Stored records
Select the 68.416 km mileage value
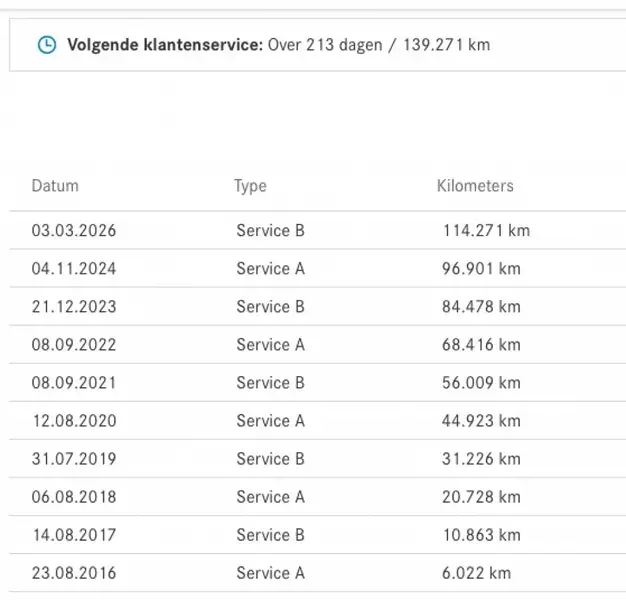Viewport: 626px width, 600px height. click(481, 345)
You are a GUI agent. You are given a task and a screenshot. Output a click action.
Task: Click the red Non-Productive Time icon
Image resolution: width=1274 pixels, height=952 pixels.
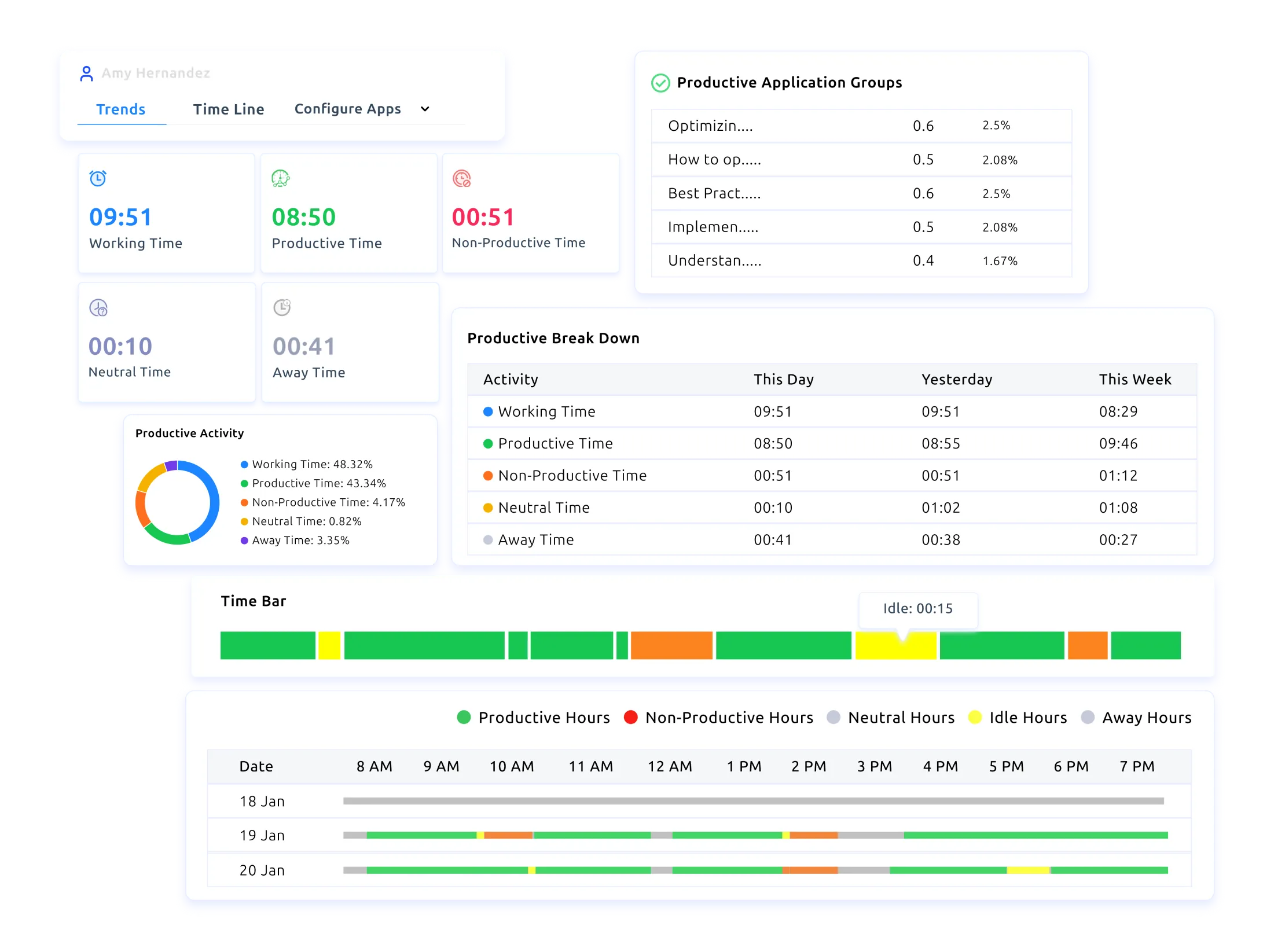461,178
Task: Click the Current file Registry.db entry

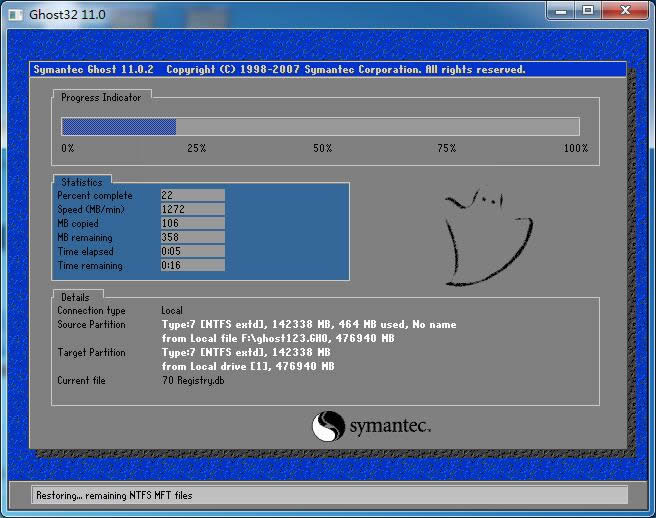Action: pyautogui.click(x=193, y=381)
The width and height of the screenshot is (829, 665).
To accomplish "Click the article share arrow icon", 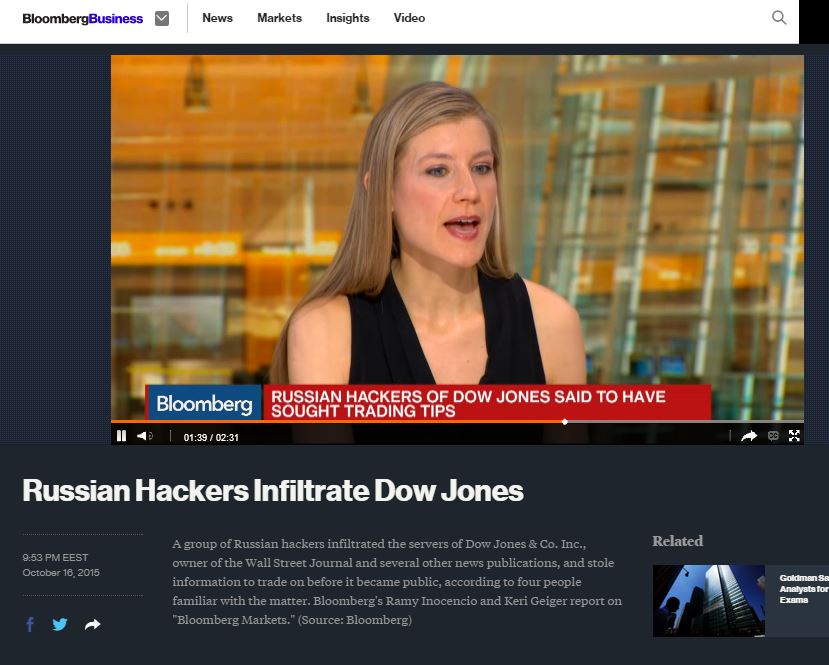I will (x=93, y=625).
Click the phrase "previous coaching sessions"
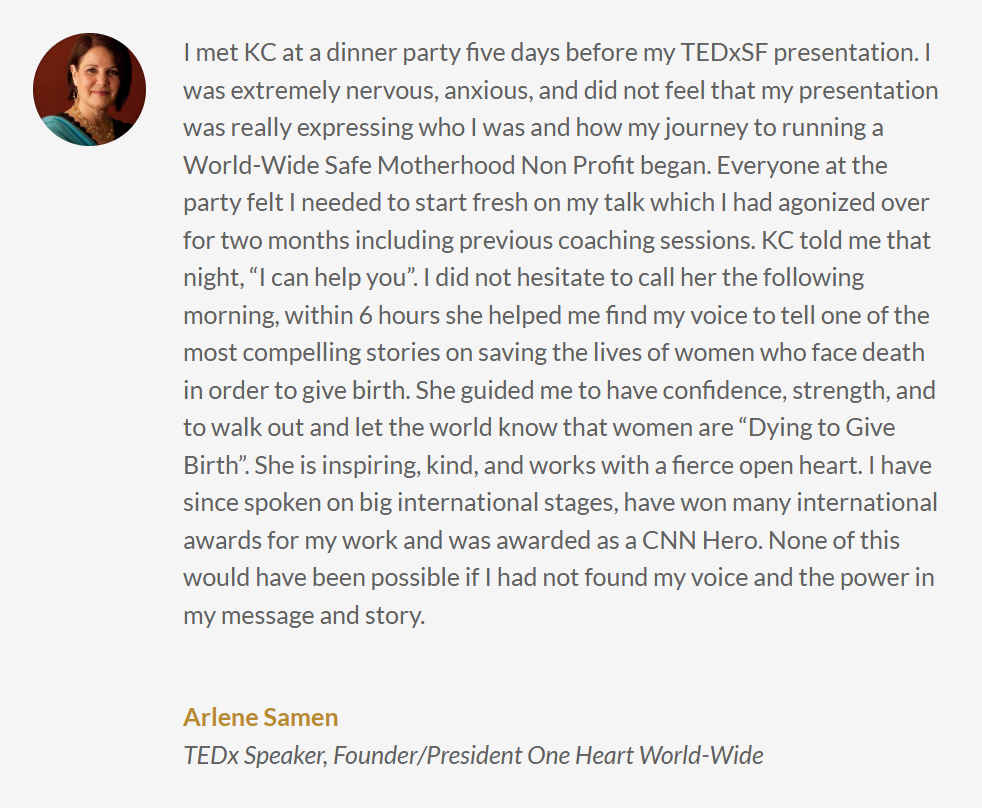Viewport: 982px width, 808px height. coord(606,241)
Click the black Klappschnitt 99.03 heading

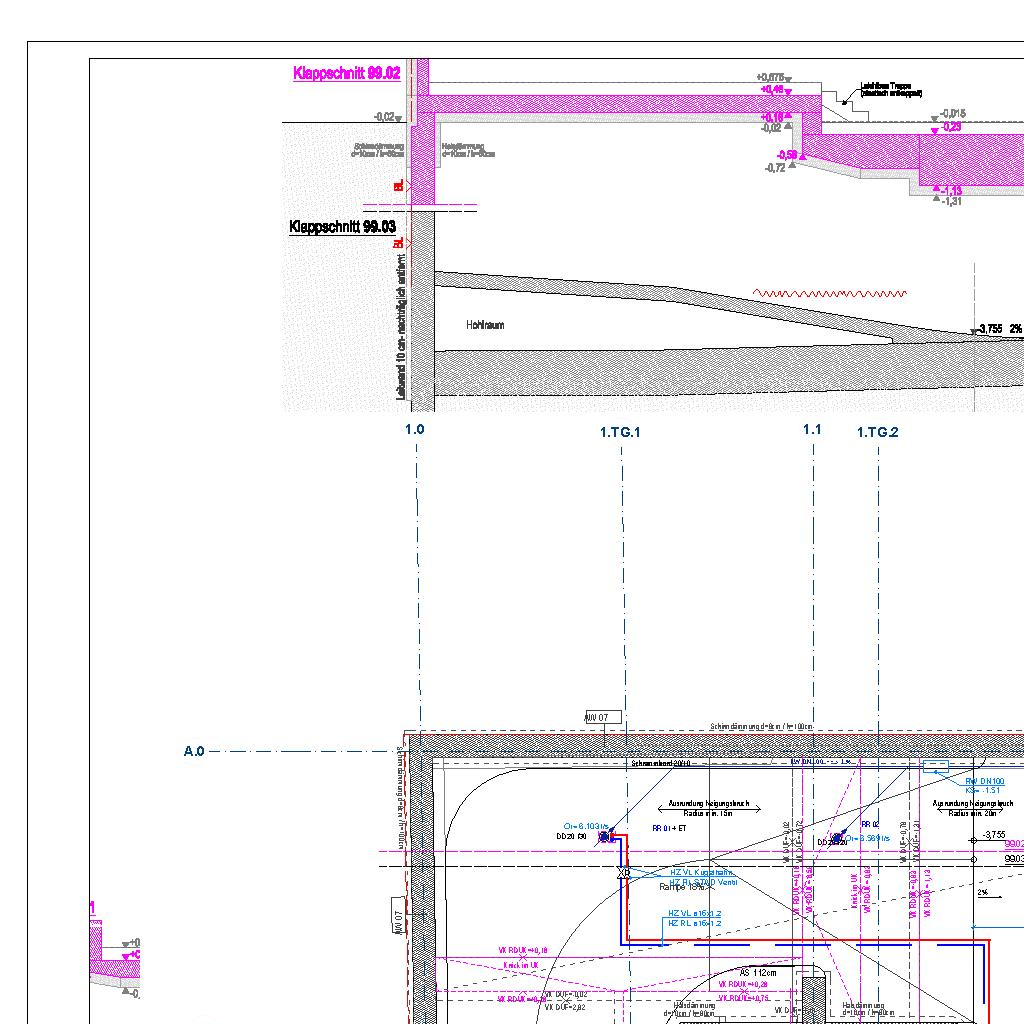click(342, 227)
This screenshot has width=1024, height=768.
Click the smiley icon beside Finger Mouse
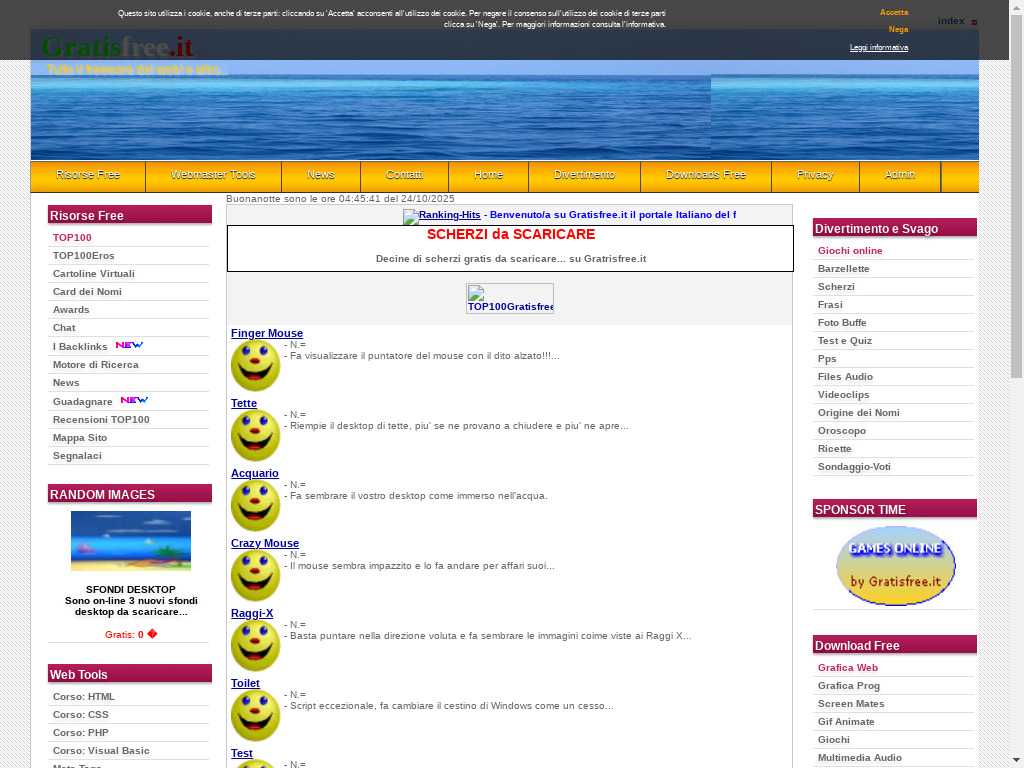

> _STATED EXERCISE_
Write out word for word everything in the material from the line containing "This screenshot has width=1024, height=768." down to the end of the material, leaving out any pictures.

> _THE OUTPUT_
This screenshot has width=1024, height=768.
Click the smiley icon beside Finger Mouse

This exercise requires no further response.